Oxford and Temasek set to land letting
MidCity Place. (CoStar)
MidCity Place. (CoStar)
CoStar News
March 16, 2026 | 5:19 P.M.

British international law firm Mishcon de Reya is in talks to take 160,000 square feet of offices in London's Midtown.

The group is set to take the space at MidCity Place, on the north side of High Holborn, central London. The move would be expansionary as it presently occupies around 118,000 square feet at Africa House on Kingsway, also in Midtown.

MidCity Place is a Kohn Pederson Fox-designed building providing more than 350,000 square foot of Grade A office space over nine floors. Other occupiers include Yahoo, Mitsubishi Corporation and Playtech.

MidCity Place is owned in a 50:50 joint venture between Oxford Properties and Singaporean investor Temasek, with Oxford asset-managing the asset on behalf of the JV. The duo has been carrying out a major refurbishment on two floors plus a roof terrace.

Oxford Properties is the real estate investment arm of Canadian institutional investment giant Ontario Municipal Employees Retirement Scheme and has been a major investor in the UK since launching a European business in London in 2008. At first, offices in London were a key component with Oxford completing the development and eventual £1.15 billion sale of the Leadenhall Building, or the Cheesegrater, in partnership with British Land. In 2016 it formed a joint venture with Brockton Capital and secured a loan financing for the redevelopment of The Post Building in Holborn.

By 2016 it signalled its retreat from new London office investments by selling a 50% stake in two landmark buildings on Paternoster Square for roughly £200 million to Madison International Realty.

In 2019 Oxford and Brockton sold The Post Building to Pontegadea, the real estate business of Amancio Ortega, founder and main shareholder of the Inditex fashion group, for around £610 million, or a 3.95% net initial yield. This was understood to be the largest single asset real estate investment in the West End.

The same year it sold the long leasehold 50% interest of 1 & 2 London Wall Place to its joint venture partner Brookfield for £354 million.

At the Mipim conference in Cannes last week speaking to CoStar News Jay Drexler, head of asset management – office, retail and life science Europe at Oxford Properties, signalled the group's renewed commitment to London offices but declined to discuss lettings.
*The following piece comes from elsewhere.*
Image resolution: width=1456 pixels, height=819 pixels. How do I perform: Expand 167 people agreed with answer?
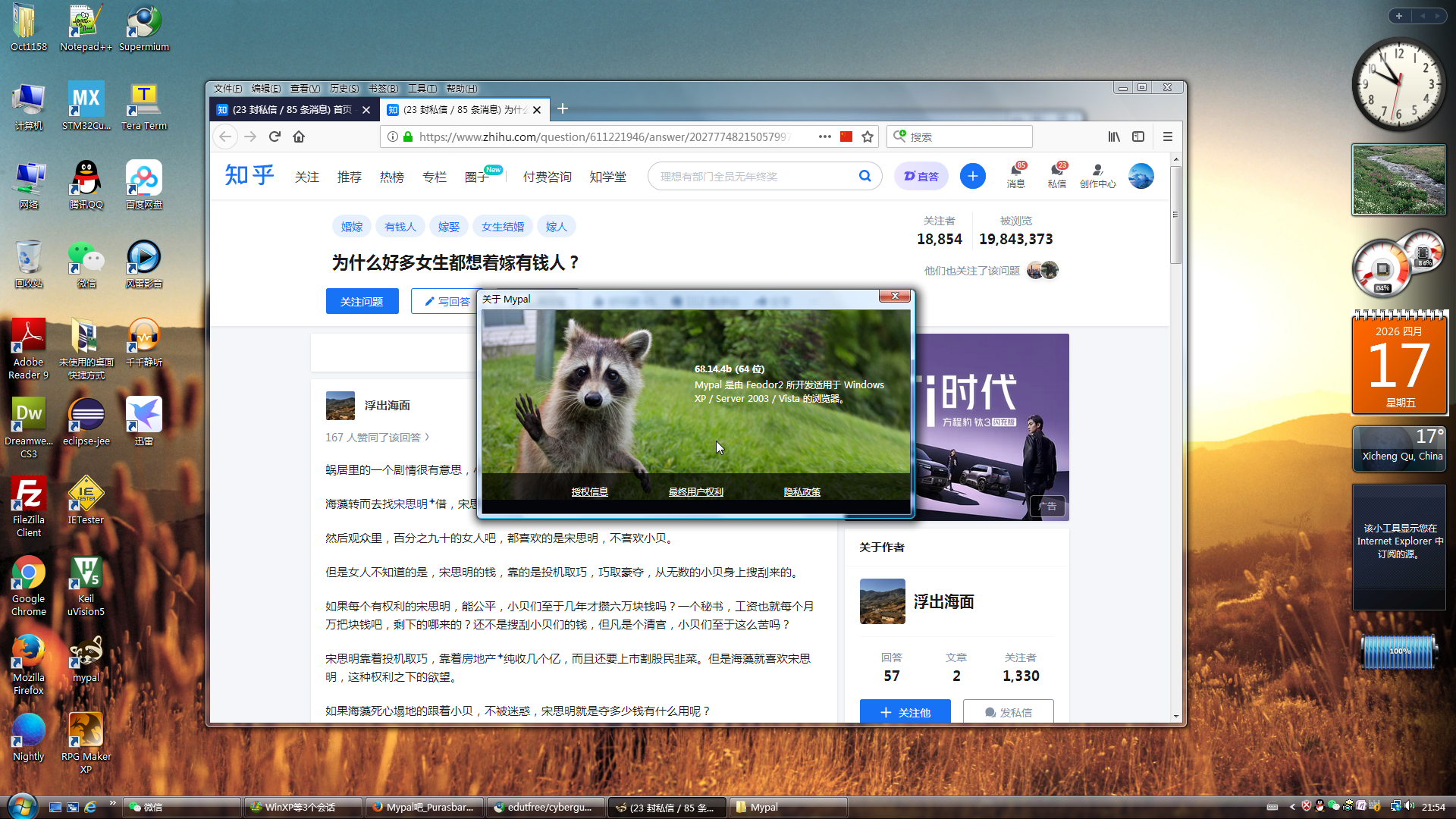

It still also own the Blue Fin Building in Southwark in joint venture with Temasek, where CoStar Group, CoStar News's parent group, occupies 51,721 square feet, as reported.

And in 2024 the Toronto-based investor and partner Pioneer Group did buy a major London office, Victoria House in Bloomsbury in London, but for conversion into a 300,000-square-foot life sciences development. Life sciences has been a key component of its investment strategy since 2017, with around eight million square feet of completed, conversion and ground-up development now in the US and UK.
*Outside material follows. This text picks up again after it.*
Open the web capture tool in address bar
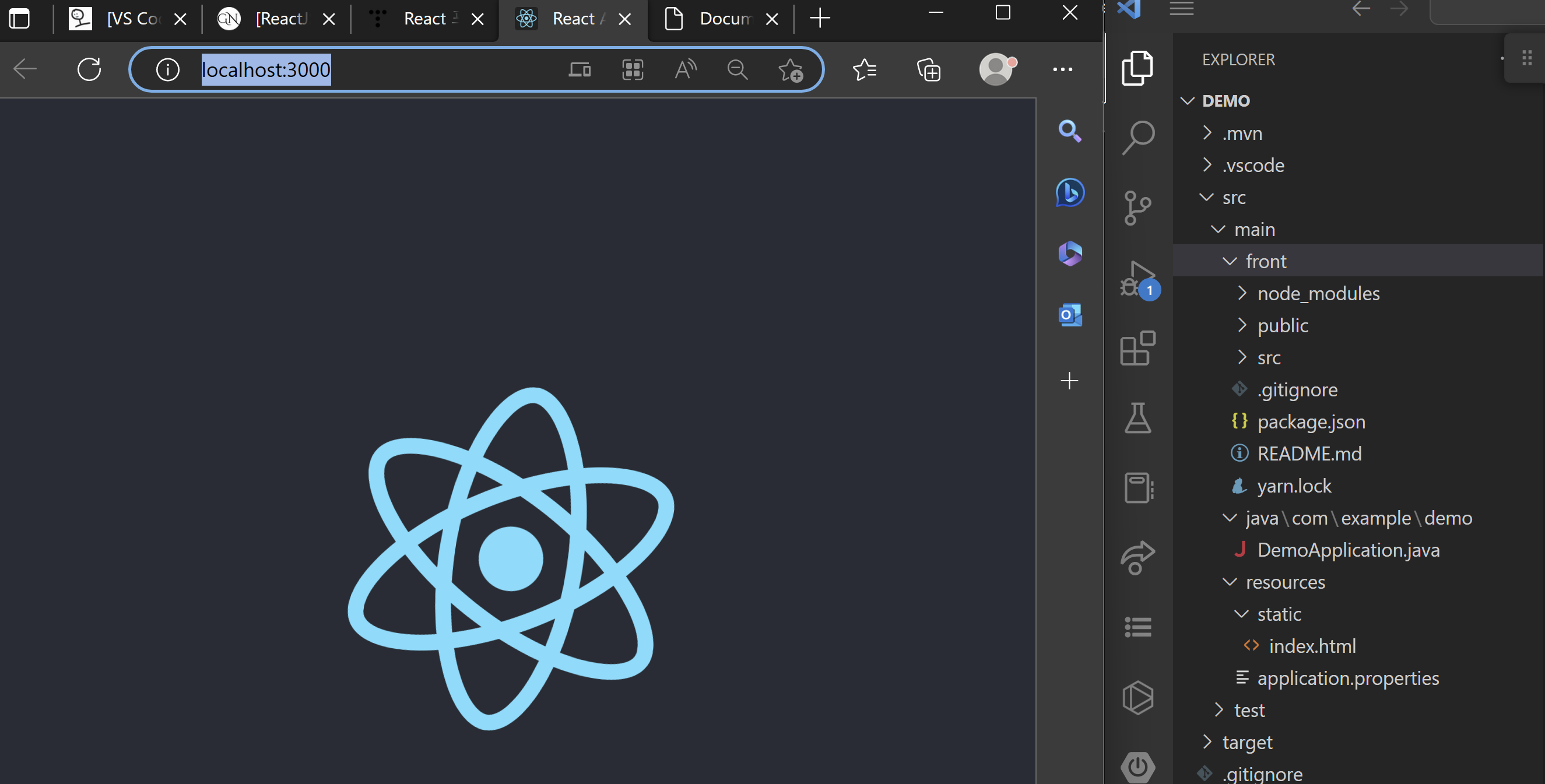Image resolution: width=1545 pixels, height=784 pixels. pos(633,69)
In Europe it has also established the £1.2 billion fund vehicle DOOR to invest in the UK’s leading build-to-rent residential platform, Get Living, in partnership with Delancey. It also acquired the Sony Center in Berlin for £1 billion and entered Australia in late 2018 through the £2.6 billion take-private acquisition of the ASX-listed office real estate investment trust, Investa Office Fund.

Recently, it has focused mainly on the living sectors and logistics.

JLL and Farebrother are leasing agents at MidCity place. All parties declined to comment.